Le mental fitness des Petites Glo
Même dans des périodes moins sombres que celle-ci, les actualités peuvent vite devenir anxiogènes. La psychologue Claire Wallez recommande ainsi de réguler sa consommation d’actualités : “Il y a des périodes où on est capable de se confronter à des choses, et d’autres où il faut savoir prendre de la distance.” Pour certain·es, cela n’a rien d’évident : “Ce sont des personnes qui sont déjà très informées. Souvent, on fait une boulimie d’informations anxiogènes au début de sa prise de conscience. Mais après, à part nous convaincre que tout va très mal, on apprend peu de choses… » Ainsi, voici les conseils de l’Association Américaine de Psychologie pour vous éviter d’être trop stressé·es par les actualités.
On lit les récits d’activistes inspirant·es
Si on a plusieurs fois cité le génial Hope in the Dark de Rebecca Solnit (2004) dans cette newsletter, les écrits d’activistes sont multiples et inspirants. Récemment, on a vu paraître Résister de Salomé Saqué (2024), qui adresse la montée de l’extrême-droite, et Vivre avec l’éco-lucidité de Maxime Ollivier et Tanguy Descamps.
Pour les acheter, nous ne pouvons que vous recommander de passer par votre librairie indépendante (et féministe !) préférée, plutôt que par un grand groupe comme Amazon qui ne fait que contribuer aux systèmes contre lesquels nous luttons. Parmi celles-ci, vous nous avez conseillé : la Librairie à soi·e à Lyon, Un livre et une tasse de thé ou Majo à Paris, Arborescence à Massy, Zeugma à Montreuil, Divergences à Quimperlé et L’Affranchie librairie à Lille, le Tracteur Savant à Saint-Antonin-Noble-Val et le café-librairie Luna à Grenoble. Merci pour ces suggestions, et n’hésitez pas à nous contacter si vous souhaitez en signaler d’autres ! 🙂
On regarde : Moxie, film d’Amy Poehler (2021)
En s’insurgeant contre le sexisme ambiant de son lycée par le biais de Moxie, une publication féministe inspirée par sa mère (la fabuleuse Amy Poehler), la jeune Vivian lance une révolution féministe parmi ses camarades. S’inspirer du travail accompli par les activistes qui nous ont précédé·es, agir dans sa communauté… Dans la même veine que les enseignements de Rebecca Solnit, Moxie vous inspirera peut-être à initier les changements que vous souhaitez voir autour de vous !

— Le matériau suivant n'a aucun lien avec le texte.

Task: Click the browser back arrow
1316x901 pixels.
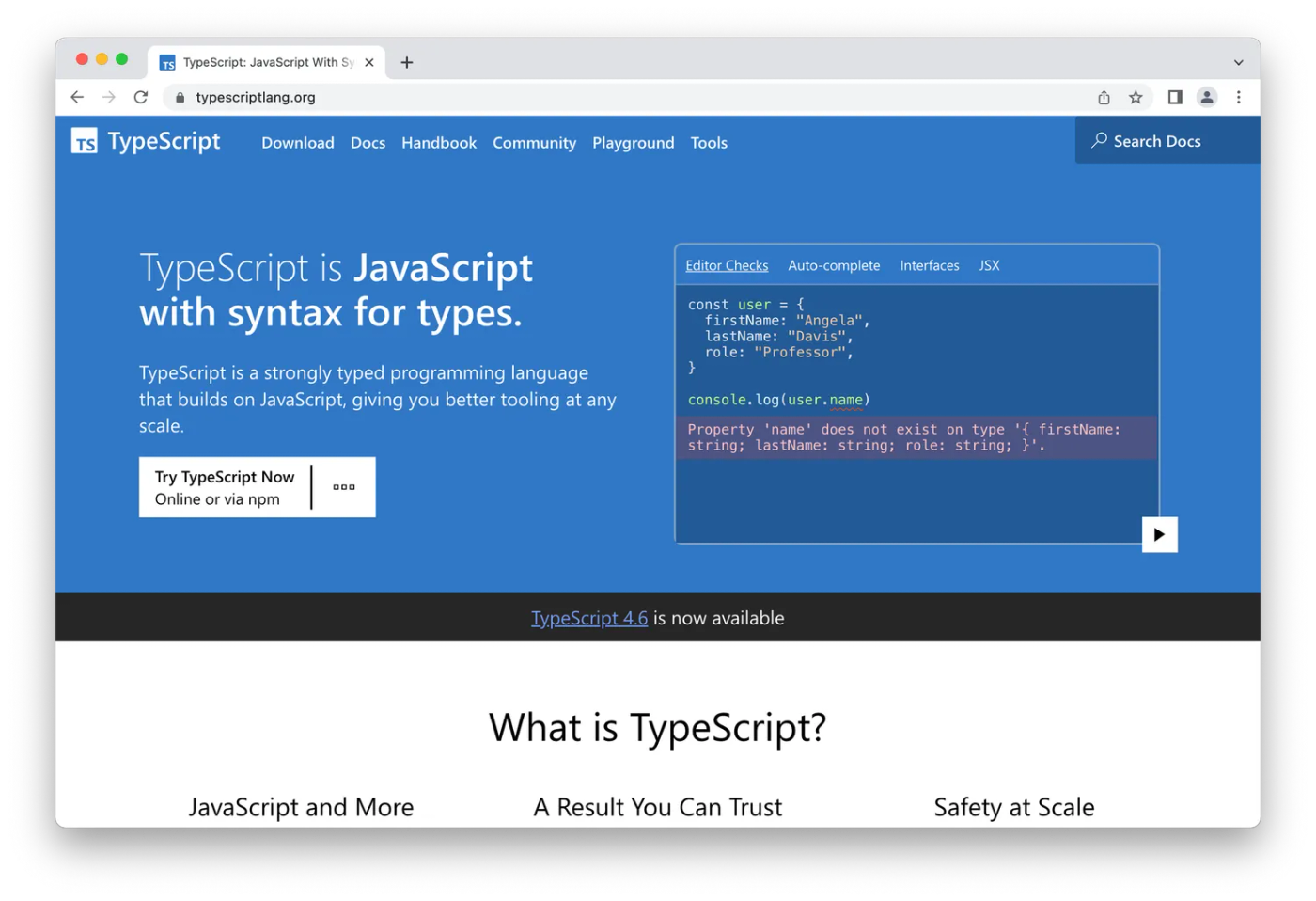Action: [77, 97]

On écoute : “Comment surmonter l’actualité anxiogène ?”, épisode du podcast Grand bien vous fasse de France Inter (2023)
Plusieurs personnalités se sont réunies dans cet excellent épisode de Grand bien vous fasse pour nous concocter une liste de recommandations littéraires, histoire de s’aérer la tête. Parmi les invités : Flavia Mazelin, Christilla Pellé-Douël, Laurence Devillairs, Thibaut de Saint-Maurice, Marie Laure Zonszain, et Christophe André. Il y a des suggestions de tous les genres et pour tous les goûts !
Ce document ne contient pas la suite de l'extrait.